The concept of self-efficacy was established by Stanford psychologist Albert Bandura during the 1970s. It can explain a wide range of behaviours, from how people cope with challenges and react to failure, to their career choices and personal interests.
Bandura identified four primary influences on self-efficacy:
- Previous accomplishments - Successful experiences build belief in our capabilities.
- Vicarious experience - Seeing others like us succeed instils a sense of potential.
- Persuasion - Verbal encouragement from others helps us overcome self-doubt.
- Emotions - How we perceive and interpret our physical and emotional states shapes how we judge our capabilities.
Bandura’s research showed that higher levels of self-efficacy lead to better performance. The concept extends to "collective efficacy," which refers to a group's shared belief in its ability to achieve goals together, impacting social change (Bandura, 1982).
The role of artificial intelligence
People with low self-efficacy are more likely to delegate work to AI rather than complete the subject task and develop associated skills. Conversely, individuals with higher self-efficacy are more likely to take on difficult tasks. Both scenarios lead to self-reinforcing loops in behaviour and outcomes.
Research on the use of generative artificial intelligence tools by university students in Spain found that low self-efficacy and self-control relates to a higher use of artificial intelligence to do academic tasks in the name of the student and to the need to use AI to help interact with others. High self-esteem was associated with lower artificial intelligence use for task completion, lower likelihood of needing AI to support socialisation and a higher preference for high-quality face-to-face interactions (Rodríguez et al, 2024).
It's recommended that educators consider the personal and psychological characteristics of their students when implementing artificial intelligence into their educational practices.

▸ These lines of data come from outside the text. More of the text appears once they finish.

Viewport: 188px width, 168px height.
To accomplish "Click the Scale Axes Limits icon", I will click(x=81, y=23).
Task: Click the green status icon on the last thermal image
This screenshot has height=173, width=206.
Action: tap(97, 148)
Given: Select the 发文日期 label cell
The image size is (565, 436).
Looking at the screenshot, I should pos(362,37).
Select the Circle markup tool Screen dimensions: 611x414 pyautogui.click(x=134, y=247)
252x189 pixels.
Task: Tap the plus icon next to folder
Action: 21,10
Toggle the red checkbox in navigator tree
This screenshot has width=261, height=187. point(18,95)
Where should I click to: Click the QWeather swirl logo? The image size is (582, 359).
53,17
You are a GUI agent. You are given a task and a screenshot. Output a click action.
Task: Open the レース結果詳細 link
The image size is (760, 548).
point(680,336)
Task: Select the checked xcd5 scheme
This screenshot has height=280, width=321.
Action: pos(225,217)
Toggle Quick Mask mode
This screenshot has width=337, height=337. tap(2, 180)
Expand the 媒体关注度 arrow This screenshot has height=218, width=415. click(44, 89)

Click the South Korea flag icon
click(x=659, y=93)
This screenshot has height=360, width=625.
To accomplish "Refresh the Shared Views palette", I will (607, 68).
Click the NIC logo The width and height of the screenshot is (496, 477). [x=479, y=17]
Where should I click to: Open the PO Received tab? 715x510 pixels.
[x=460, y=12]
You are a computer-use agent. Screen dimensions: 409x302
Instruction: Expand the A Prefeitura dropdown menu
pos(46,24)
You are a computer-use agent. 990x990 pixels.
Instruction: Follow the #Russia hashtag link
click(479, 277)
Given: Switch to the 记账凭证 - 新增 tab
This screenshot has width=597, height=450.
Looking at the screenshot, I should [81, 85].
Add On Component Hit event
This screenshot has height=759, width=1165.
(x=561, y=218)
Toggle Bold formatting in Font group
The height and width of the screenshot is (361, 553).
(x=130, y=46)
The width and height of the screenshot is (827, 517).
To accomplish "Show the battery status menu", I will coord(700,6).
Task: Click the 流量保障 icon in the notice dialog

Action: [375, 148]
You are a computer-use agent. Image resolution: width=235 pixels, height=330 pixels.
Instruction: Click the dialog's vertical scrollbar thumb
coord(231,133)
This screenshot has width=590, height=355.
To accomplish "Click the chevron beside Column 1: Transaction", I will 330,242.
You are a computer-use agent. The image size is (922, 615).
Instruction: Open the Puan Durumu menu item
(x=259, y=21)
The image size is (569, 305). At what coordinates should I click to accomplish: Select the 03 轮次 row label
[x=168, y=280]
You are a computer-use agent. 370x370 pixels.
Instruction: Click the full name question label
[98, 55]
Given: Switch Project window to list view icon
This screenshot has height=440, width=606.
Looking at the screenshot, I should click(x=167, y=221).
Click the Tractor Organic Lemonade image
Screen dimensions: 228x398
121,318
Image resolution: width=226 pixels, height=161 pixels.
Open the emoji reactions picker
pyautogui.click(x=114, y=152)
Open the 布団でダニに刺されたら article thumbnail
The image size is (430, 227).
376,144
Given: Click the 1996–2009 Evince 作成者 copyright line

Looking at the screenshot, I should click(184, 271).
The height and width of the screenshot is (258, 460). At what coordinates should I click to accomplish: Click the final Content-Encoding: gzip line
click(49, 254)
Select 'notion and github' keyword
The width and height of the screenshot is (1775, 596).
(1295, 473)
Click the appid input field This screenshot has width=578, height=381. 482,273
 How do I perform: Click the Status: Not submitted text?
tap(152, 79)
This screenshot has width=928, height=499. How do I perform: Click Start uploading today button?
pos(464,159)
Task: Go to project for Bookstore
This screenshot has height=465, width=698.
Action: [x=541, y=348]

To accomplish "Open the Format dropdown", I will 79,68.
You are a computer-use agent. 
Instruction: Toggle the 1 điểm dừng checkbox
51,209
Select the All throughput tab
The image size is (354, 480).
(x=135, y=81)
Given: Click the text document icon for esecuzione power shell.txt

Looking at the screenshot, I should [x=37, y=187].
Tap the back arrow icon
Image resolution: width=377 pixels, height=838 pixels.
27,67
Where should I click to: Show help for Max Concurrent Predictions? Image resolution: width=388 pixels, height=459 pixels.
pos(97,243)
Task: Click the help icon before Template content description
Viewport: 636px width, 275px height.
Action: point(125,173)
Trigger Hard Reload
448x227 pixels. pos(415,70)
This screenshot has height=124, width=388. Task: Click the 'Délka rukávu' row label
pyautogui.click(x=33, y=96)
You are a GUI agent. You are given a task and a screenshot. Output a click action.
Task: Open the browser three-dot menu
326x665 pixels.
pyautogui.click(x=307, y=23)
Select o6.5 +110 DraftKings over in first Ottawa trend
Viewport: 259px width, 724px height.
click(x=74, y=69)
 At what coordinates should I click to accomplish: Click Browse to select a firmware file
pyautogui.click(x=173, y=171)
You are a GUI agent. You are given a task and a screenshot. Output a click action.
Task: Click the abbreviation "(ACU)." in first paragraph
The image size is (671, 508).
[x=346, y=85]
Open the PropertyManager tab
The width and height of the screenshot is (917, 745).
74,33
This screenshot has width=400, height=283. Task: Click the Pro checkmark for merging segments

Effectively utilising AI to support self-efficacy depends on an individual’s competencies and goals. These should be the basis for determining the extent and timing of artificial intelligence use for a given task. For instance:
For learning and mastery of skills – AI can support by answering questions on background information, clarification of requirements or identification of methods possible, then provide feedback on the work undertaken by the individual.
For productivity and quality assurance – AI can complement work by delegation or collaboration, doing tasks that have been mastered by the individual, are more effective by computation, are repetitive or low priority. The person reviews outputs, fact checks and revises.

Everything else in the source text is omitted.